§ Instructions to follow:
What is needed is an exact copy of every line from the one with "Screen dimensions: 1050x741" to the end of the entries below, without the pictures.

[Stored data]
_ _ _ _

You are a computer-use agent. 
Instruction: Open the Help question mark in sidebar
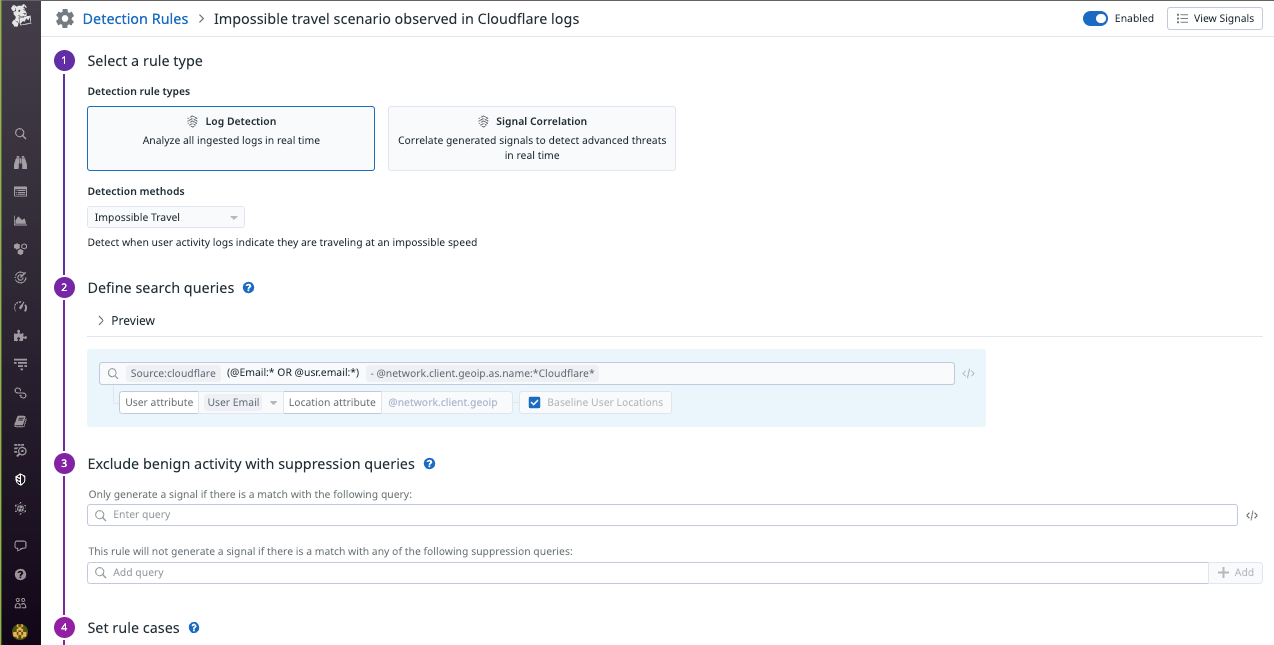(20, 575)

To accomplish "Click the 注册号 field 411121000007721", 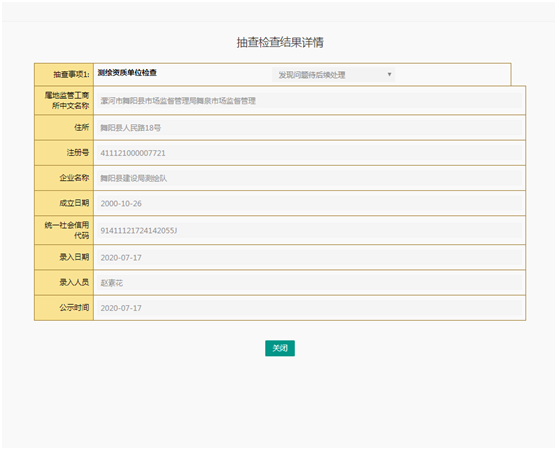I will coord(309,153).
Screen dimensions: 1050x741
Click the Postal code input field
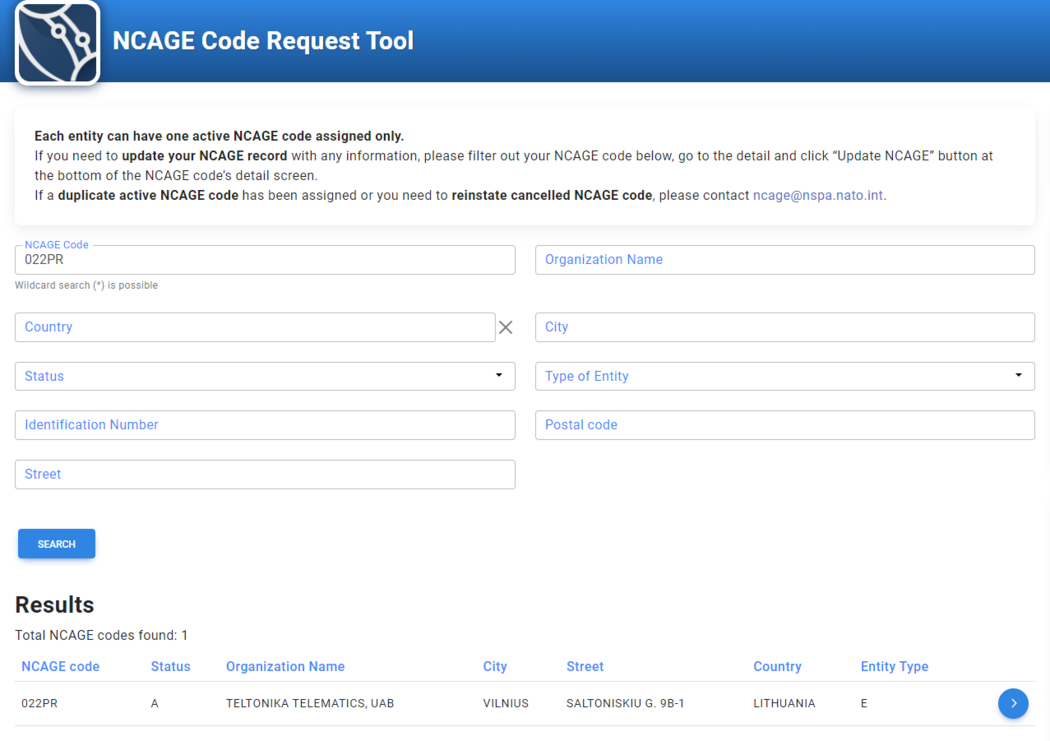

_ _ _ _

§ Completed task:
Screen dimensions: 1050x741
Click the Postal code input field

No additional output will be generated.